### [What you have to do]
The lines below starting at the line containing "has width=800, height=500." and ending at the line containing "Viewport: 950px width, 701px height." are to be repeated exactly, with both ends kept and nothing else added.

### [Data to use]
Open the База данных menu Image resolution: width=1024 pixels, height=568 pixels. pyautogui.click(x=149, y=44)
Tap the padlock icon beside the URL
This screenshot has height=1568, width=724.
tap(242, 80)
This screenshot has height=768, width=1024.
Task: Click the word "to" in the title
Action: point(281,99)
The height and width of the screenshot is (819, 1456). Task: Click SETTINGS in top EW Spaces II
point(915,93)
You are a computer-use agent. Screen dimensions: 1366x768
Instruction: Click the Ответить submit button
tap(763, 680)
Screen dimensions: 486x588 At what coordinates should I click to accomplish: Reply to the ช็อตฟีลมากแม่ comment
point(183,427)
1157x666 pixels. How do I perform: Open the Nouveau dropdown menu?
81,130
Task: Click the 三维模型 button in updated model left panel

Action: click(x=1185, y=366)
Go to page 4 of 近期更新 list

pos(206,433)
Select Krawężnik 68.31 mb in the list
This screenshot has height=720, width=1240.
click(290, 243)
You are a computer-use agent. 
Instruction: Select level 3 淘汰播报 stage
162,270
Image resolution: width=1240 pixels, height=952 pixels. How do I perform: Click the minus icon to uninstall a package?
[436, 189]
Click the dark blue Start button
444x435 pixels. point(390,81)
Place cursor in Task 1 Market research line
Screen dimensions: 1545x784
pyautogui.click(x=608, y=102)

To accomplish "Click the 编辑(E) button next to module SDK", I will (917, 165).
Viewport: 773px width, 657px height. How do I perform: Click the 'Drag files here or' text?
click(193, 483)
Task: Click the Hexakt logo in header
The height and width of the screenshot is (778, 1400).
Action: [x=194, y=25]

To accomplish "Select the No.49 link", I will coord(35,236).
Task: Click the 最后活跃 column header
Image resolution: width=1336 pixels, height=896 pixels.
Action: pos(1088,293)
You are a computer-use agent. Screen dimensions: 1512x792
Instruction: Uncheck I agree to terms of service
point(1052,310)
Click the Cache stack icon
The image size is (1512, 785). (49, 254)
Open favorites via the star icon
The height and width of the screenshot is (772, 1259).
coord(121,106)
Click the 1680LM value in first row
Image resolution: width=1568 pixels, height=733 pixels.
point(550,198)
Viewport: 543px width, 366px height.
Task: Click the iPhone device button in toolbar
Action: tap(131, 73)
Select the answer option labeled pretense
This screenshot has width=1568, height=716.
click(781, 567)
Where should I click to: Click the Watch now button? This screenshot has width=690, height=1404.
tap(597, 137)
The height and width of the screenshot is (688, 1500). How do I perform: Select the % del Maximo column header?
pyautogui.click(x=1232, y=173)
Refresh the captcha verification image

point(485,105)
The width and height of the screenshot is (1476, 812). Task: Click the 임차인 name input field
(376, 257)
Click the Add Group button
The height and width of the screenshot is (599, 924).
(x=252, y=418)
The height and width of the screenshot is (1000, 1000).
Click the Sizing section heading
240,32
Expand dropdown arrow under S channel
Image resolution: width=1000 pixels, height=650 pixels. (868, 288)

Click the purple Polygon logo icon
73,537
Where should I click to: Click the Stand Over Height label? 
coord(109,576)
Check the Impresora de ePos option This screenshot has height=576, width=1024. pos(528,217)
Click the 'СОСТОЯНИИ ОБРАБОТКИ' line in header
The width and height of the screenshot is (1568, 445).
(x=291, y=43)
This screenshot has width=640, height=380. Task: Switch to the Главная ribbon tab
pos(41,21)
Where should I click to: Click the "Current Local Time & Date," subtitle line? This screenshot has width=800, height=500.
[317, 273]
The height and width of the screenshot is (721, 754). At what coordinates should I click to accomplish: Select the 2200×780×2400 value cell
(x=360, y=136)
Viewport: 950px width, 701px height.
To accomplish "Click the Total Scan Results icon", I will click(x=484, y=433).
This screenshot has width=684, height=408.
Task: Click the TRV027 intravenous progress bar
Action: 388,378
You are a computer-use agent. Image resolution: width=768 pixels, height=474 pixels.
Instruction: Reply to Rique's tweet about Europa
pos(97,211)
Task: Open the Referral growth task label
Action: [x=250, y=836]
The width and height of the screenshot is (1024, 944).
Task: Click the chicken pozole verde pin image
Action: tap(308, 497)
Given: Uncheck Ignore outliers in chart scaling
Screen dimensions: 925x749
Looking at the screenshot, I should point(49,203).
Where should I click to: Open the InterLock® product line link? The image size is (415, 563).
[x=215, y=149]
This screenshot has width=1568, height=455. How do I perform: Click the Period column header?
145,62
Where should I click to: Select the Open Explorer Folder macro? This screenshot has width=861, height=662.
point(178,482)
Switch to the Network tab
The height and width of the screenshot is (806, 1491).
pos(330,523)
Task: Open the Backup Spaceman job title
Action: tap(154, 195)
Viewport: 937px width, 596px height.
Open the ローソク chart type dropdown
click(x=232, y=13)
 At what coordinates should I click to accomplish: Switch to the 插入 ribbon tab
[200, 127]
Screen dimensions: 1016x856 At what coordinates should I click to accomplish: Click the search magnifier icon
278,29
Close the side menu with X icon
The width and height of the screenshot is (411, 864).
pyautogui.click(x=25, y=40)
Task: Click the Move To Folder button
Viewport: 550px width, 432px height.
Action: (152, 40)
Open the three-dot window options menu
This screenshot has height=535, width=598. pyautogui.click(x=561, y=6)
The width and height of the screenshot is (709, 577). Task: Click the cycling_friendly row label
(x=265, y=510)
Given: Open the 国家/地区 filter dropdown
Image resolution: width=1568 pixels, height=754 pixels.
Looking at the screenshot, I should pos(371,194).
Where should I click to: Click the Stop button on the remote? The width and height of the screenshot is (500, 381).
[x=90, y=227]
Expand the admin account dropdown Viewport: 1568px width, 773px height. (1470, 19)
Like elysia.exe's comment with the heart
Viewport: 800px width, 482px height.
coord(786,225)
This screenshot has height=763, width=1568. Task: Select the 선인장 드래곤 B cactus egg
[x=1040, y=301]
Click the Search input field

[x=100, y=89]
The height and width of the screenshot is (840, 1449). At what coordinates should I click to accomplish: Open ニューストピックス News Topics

### [Your response]
Where should I click to: Click the "Current Local Time & Date," subtitle line? This screenshot has width=800, height=500.
[317, 273]
The height and width of the screenshot is (721, 754). At what coordinates should I click to accomplish: Select the 2200×780×2400 value cell
(x=360, y=136)
Viewport: 950px width, 701px height.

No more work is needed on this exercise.